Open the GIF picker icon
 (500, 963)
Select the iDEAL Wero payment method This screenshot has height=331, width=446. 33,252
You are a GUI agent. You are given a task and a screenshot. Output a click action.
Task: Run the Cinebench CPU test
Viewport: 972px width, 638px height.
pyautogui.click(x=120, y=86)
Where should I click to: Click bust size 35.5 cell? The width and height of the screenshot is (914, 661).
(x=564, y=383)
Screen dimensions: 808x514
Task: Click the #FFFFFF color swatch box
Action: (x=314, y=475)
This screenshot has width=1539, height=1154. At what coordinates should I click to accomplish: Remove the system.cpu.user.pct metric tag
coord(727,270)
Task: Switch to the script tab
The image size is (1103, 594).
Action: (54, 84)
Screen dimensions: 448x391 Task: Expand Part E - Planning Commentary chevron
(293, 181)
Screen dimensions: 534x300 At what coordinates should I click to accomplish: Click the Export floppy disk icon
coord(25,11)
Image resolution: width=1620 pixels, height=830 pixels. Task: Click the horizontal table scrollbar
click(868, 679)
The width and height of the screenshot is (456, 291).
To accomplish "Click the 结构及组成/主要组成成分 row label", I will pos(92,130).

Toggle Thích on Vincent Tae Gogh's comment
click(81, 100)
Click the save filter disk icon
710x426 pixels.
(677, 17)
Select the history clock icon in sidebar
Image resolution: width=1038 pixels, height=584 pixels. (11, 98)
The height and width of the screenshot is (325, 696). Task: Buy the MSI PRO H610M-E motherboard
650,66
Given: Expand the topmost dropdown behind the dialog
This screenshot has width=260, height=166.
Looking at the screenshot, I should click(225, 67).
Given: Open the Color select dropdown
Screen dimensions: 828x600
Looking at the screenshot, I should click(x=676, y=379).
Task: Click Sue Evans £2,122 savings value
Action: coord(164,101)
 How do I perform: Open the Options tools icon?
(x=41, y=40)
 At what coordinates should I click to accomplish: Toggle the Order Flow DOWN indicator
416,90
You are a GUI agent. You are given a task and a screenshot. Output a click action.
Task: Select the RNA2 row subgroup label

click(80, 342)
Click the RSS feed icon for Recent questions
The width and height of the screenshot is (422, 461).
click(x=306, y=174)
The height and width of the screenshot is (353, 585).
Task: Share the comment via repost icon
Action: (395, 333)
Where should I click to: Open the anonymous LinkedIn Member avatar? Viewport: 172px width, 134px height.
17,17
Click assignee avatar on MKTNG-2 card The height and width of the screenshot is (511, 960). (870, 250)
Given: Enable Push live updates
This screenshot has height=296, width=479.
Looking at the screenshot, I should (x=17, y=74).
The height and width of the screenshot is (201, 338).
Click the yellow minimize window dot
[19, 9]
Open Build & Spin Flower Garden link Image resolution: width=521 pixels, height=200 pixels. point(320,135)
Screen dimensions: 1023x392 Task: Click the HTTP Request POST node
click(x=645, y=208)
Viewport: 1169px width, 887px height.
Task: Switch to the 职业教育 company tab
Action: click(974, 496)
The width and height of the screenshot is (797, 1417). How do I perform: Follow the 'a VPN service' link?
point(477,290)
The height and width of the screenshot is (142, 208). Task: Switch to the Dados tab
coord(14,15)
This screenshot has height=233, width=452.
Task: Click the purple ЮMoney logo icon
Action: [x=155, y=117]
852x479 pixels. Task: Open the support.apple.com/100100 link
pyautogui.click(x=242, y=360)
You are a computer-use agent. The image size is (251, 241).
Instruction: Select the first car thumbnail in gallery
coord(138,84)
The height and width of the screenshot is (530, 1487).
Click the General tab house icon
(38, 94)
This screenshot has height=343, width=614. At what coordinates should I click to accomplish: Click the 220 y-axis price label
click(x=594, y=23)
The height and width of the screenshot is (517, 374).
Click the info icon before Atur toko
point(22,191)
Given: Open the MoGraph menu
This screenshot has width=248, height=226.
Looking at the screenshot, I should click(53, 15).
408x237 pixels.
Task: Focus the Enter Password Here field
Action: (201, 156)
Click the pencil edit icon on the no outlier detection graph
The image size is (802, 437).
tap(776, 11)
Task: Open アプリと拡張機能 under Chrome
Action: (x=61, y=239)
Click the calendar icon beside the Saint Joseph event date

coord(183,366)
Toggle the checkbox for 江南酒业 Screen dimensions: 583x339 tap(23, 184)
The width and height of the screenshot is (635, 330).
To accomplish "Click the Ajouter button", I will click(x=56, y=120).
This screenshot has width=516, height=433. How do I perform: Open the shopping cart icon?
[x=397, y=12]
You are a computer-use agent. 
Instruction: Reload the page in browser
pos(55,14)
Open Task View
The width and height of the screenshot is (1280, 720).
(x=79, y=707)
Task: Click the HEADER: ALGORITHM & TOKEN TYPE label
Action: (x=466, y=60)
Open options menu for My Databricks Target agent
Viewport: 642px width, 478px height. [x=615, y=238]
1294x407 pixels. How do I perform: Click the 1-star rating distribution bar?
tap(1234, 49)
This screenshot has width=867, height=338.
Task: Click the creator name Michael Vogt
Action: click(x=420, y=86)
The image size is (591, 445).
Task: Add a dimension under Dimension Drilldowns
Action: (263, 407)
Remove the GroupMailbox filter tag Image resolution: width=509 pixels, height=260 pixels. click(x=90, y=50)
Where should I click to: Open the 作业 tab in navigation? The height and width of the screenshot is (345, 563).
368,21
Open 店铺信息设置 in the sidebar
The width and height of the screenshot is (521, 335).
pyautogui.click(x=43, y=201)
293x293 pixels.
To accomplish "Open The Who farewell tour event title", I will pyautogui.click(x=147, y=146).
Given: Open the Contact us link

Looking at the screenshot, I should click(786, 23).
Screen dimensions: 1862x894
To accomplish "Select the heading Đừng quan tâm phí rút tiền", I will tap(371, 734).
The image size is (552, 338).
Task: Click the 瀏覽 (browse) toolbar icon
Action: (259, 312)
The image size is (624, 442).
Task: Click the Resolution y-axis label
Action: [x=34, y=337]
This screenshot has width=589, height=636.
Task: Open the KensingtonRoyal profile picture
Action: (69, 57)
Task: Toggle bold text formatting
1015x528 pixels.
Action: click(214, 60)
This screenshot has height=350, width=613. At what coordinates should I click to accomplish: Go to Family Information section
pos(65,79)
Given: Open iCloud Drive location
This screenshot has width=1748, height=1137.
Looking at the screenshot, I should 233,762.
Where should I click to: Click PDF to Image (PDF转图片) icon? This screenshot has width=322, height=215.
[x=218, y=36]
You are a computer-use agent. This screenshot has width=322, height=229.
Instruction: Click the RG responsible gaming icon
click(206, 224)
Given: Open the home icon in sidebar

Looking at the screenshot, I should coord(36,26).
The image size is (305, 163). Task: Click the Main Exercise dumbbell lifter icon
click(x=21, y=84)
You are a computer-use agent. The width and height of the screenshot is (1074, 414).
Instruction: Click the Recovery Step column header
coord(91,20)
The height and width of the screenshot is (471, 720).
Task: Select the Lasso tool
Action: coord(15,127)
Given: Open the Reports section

= = = = = = =

STATED PROBLEM:
Can you reproduce every item above word for word, with nothing changed?

ANSWER TO THE EXERCISE:
Open the GIF picker icon
 (500, 963)
Select the iDEAL Wero payment method This screenshot has height=331, width=446. 33,252
You are a GUI agent. You are given a task and a screenshot. Output a click action.
Task: Run the Cinebench CPU test
Viewport: 972px width, 638px height.
pyautogui.click(x=120, y=86)
Where should I click to: Click bust size 35.5 cell? The width and height of the screenshot is (914, 661).
(x=564, y=383)
Screen dimensions: 808x514
Task: Click the #FFFFFF color swatch box
Action: (x=314, y=475)
This screenshot has width=1539, height=1154. At what coordinates should I click to accomplish: Remove the system.cpu.user.pct metric tag
coord(727,270)
Task: Switch to the script tab
The image size is (1103, 594).
Action: (54, 84)
Screen dimensions: 448x391 Task: Expand Part E - Planning Commentary chevron
(293, 181)
Screen dimensions: 534x300 At what coordinates should I click to accomplish: Click the Export floppy disk icon
coord(25,11)
Image resolution: width=1620 pixels, height=830 pixels. Task: Click the horizontal table scrollbar
click(868, 679)
The width and height of the screenshot is (456, 291).
To accomplish "Click the 结构及组成/主要组成成分 row label", I will pos(92,130).

Toggle Thích on Vincent Tae Gogh's comment
click(81, 100)
Click the save filter disk icon
710x426 pixels.
(677, 17)
Select the history clock icon in sidebar
Image resolution: width=1038 pixels, height=584 pixels. (11, 98)
The height and width of the screenshot is (325, 696). Task: Buy the MSI PRO H610M-E motherboard
650,66
Given: Expand the topmost dropdown behind the dialog
This screenshot has width=260, height=166.
Looking at the screenshot, I should click(225, 67).
Given: Open the Color select dropdown
Screen dimensions: 828x600
Looking at the screenshot, I should click(x=676, y=379).
Task: Click Sue Evans £2,122 savings value
Action: coord(164,101)
 How do I perform: Open the Options tools icon?
(x=41, y=40)
 At what coordinates should I click to accomplish: Toggle the Order Flow DOWN indicator
416,90
You are a GUI agent. You are given a task and a screenshot. Output a click action.
Task: Select the RNA2 row subgroup label

click(80, 342)
Click the RSS feed icon for Recent questions
The width and height of the screenshot is (422, 461).
click(x=306, y=174)
The height and width of the screenshot is (353, 585).
Task: Share the comment via repost icon
Action: (395, 333)
Where should I click to: Open the anonymous LinkedIn Member avatar? Viewport: 172px width, 134px height.
17,17
Click assignee avatar on MKTNG-2 card The height and width of the screenshot is (511, 960). (870, 250)
Given: Enable Push live updates
This screenshot has height=296, width=479.
Looking at the screenshot, I should (x=17, y=74).
The height and width of the screenshot is (201, 338).
Click the yellow minimize window dot
[19, 9]
Open Build & Spin Flower Garden link Image resolution: width=521 pixels, height=200 pixels. point(320,135)
Screen dimensions: 1023x392 Task: Click the HTTP Request POST node
click(x=645, y=208)
Viewport: 1169px width, 887px height.
Task: Switch to the 职业教育 company tab
Action: click(974, 496)
The width and height of the screenshot is (797, 1417). How do I perform: Follow the 'a VPN service' link?
point(477,290)
The height and width of the screenshot is (142, 208). Task: Switch to the Dados tab
coord(14,15)
This screenshot has height=233, width=452.
Task: Click the purple ЮMoney logo icon
Action: [x=155, y=117]
852x479 pixels. Task: Open the support.apple.com/100100 link
pyautogui.click(x=242, y=360)
You are a computer-use agent. The image size is (251, 241).
Instruction: Select the first car thumbnail in gallery
coord(138,84)
The height and width of the screenshot is (530, 1487).
Click the General tab house icon
(38, 94)
This screenshot has height=343, width=614. At what coordinates should I click to accomplish: Click the 220 y-axis price label
click(x=594, y=23)
The height and width of the screenshot is (517, 374).
Click the info icon before Atur toko
point(22,191)
Given: Open the MoGraph menu
This screenshot has width=248, height=226.
Looking at the screenshot, I should click(53, 15).
408x237 pixels.
Task: Focus the Enter Password Here field
Action: (201, 156)
Click the pencil edit icon on the no outlier detection graph
The image size is (802, 437).
tap(776, 11)
Task: Open アプリと拡張機能 under Chrome
Action: (x=61, y=239)
Click the calendar icon beside the Saint Joseph event date

coord(183,366)
Toggle the checkbox for 江南酒业 Screen dimensions: 583x339 tap(23, 184)
The width and height of the screenshot is (635, 330).
To accomplish "Click the Ajouter button", I will click(x=56, y=120).
This screenshot has width=516, height=433. How do I perform: Open the shopping cart icon?
[x=397, y=12]
You are a computer-use agent. 
Instruction: Reload the page in browser
pos(55,14)
Open Task View
The width and height of the screenshot is (1280, 720).
(x=79, y=707)
Task: Click the HEADER: ALGORITHM & TOKEN TYPE label
Action: (x=466, y=60)
Open options menu for My Databricks Target agent
Viewport: 642px width, 478px height. [x=615, y=238]
1294x407 pixels. How do I perform: Click the 1-star rating distribution bar?
tap(1234, 49)
This screenshot has width=867, height=338.
Task: Click the creator name Michael Vogt
Action: click(x=420, y=86)
The image size is (591, 445).
Task: Add a dimension under Dimension Drilldowns
Action: (263, 407)
Remove the GroupMailbox filter tag Image resolution: width=509 pixels, height=260 pixels. click(x=90, y=50)
Where should I click to: Open the 作业 tab in navigation? The height and width of the screenshot is (345, 563).
368,21
Open 店铺信息设置 in the sidebar
The width and height of the screenshot is (521, 335).
pyautogui.click(x=43, y=201)
293x293 pixels.
To accomplish "Open The Who farewell tour event title", I will pyautogui.click(x=147, y=146).
Given: Open the Contact us link

Looking at the screenshot, I should click(786, 23).
Screen dimensions: 1862x894
To accomplish "Select the heading Đừng quan tâm phí rút tiền", I will tap(371, 734).
The image size is (552, 338).
Task: Click the 瀏覽 (browse) toolbar icon
Action: (259, 312)
The image size is (624, 442).
Task: Click the Resolution y-axis label
Action: [x=34, y=337]
This screenshot has width=589, height=636.
Task: Open the KensingtonRoyal profile picture
Action: (69, 57)
Task: Toggle bold text formatting
1015x528 pixels.
Action: click(214, 60)
This screenshot has height=350, width=613. At what coordinates should I click to accomplish: Go to Family Information section
pos(65,79)
Given: Open iCloud Drive location
This screenshot has width=1748, height=1137.
Looking at the screenshot, I should 233,762.
Where should I click to: Click PDF to Image (PDF转图片) icon? This screenshot has width=322, height=215.
[x=218, y=36]
You are a computer-use agent. This screenshot has width=322, height=229.
Instruction: Click the RG responsible gaming icon
click(206, 224)
Given: Open the home icon in sidebar

Looking at the screenshot, I should coord(36,26).
The image size is (305, 163). Task: Click the Main Exercise dumbbell lifter icon
click(x=21, y=84)
You are a computer-use agent. The width and height of the screenshot is (1074, 414).
Instruction: Click the Recovery Step column header
coord(91,20)
The height and width of the screenshot is (471, 720).
Task: Select the Lasso tool
Action: coord(15,127)
Given: Open the Reports section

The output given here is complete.